Credit:  By John Ingham | Daily Express | www.express.co.uk 7 August 2012 ~~

Family energy bills will soar by more than £300 a year because of the obsession with wind power, a report claimed yesterday.

The Government’s green crusade “blunder” will cost £124billion, according to a former World Bank adviser.

He estimates that by 2020 domestic electricity bills will have risen by up to 58 per cent under plans for a huge increase in the number of onshore and offshore wind turbines.

Professor Gordon Hughes warn­ed that wind power may even fail in its aim of cutting greenhouse gases.

He said: “Unless the current Government scales back its commitment to wind power very substantially, its policy will be worse than a mistake, it will be a blunder.”

In a damning report for Lord Lawson’s Global Warming Policy Foundation, Professor Hughes said family electricity bills will rise to nearly £850 a year from their current £528 to pay for wind power technology.

He claimed the same electricity could be provided by modern combined gas cycle plants for £13billion – nearly 10 times cheaper.

Ministers are committed to wind power to reduce carbon emissions in the fight against climate change and to help replace ageing coal, gas and nuclear power plants.

But Professor Hughes, a professor of economics at the University of Edinburgh, branded wind power “an extraordinarily expensive and inefficient way of reducing CO2 emissions”.

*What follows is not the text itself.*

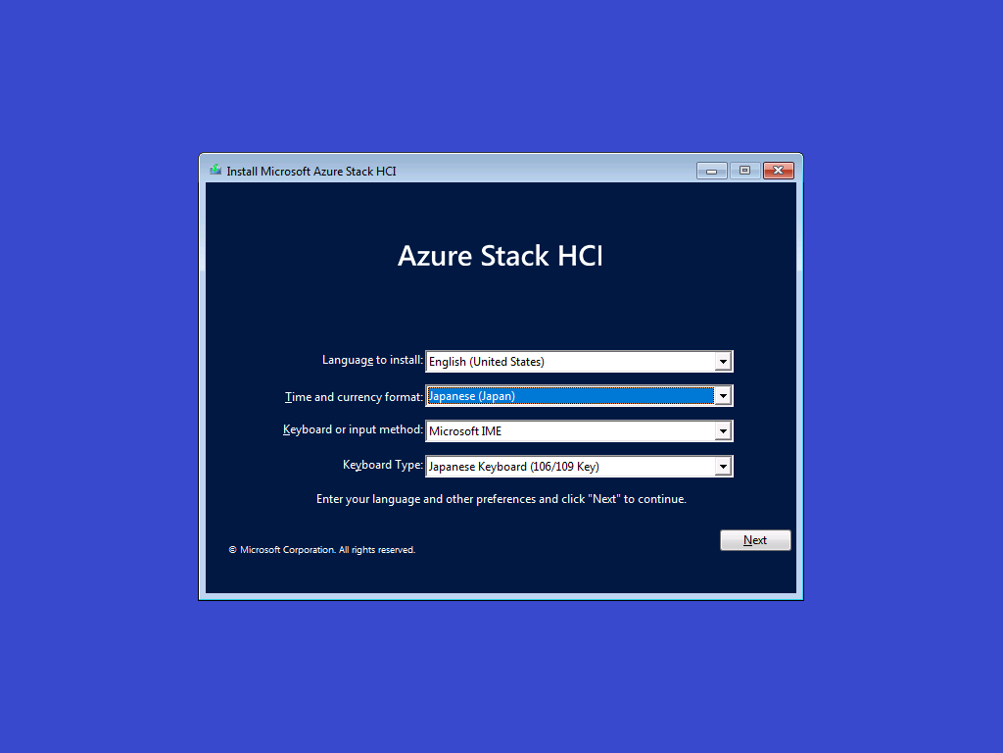Click the installer icon in the title bar
Screen dimensions: 1003x753
point(215,170)
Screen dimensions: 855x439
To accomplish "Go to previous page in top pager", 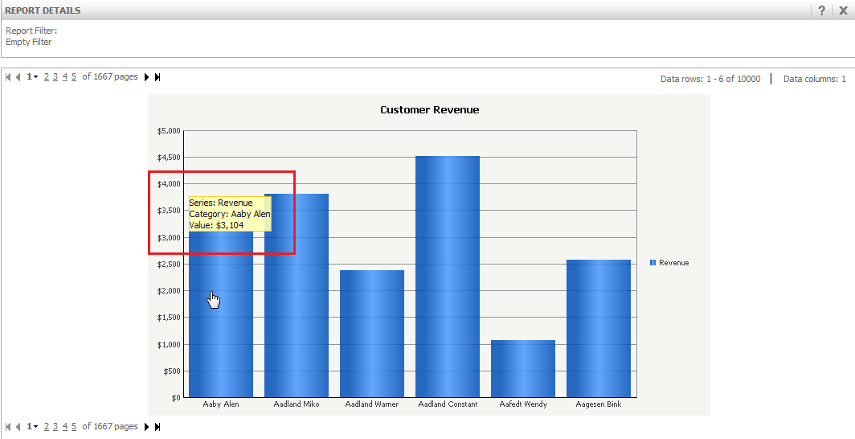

He said it could lead to higher emissions because wind is so intermittent that back-up will be needed – almost certainly gas power stations.

The report, which has been submitted as evidence to the Commons Energy and Climate Change Committee, said the likeliest policy of a mix of onshore and offshore wind farms would also be more expensive than building modern gas power stations.

The findings were backed by Professor Ian Fells, Emeritus Professor of Energy Conversion at Newcastle University, who said: “Wind energy is the most expensive way of generating renewable electricity.

“It will also cost jobs. We are already seeing some industrial firms packing up and moving abroad. The increasing price of energy is going to be the next big political problem.” But a spokesman for the Department for Energy and Climate Change said: “Wind power is a homegrown, secure and sustainable source of energy with an important role as part of a balanced energy mix.

“Over-reliance on any one technology could have serious consequences for consumer bills. That’s why we want to see a diverse energy mix with renewables, nuclear, clean coal and gas all playing a part.”

The trade association Renewable­UK insisted that wind power is economic, breaks our reliance on fossil fuel imports and creates jobs.

A spokesman said: “Official figures, from the independent regulator Ofgem, show that the cost of generating clean electricity using wind power is 2p a day per household. That’s a small price to pay to keep the lights on in Britain.”

He said the rise in fuel bills was caused mainly by soaring gas prices.

Source:  By John Ingham | Daily Express | www.express.co.uk 7 August 2012

This article is the work of the source indicated. Any opinions expressed in it are not necessarily those of National Wind Watch.

The copyright of this article resides with the author or publisher indicated. As part of its noncommercial educational effort to present the environmental, social, scientific, and economic issues of large-scale wind power development to a global audience seeking such information, National Wind Watch endeavors to observe “fair use” as provided for in section 107 of U.S. Copyright Law and similar “fair dealing” provisions of the copyright laws of other nations. Send requests to excerpt, general inquiries, and comments via e-mail.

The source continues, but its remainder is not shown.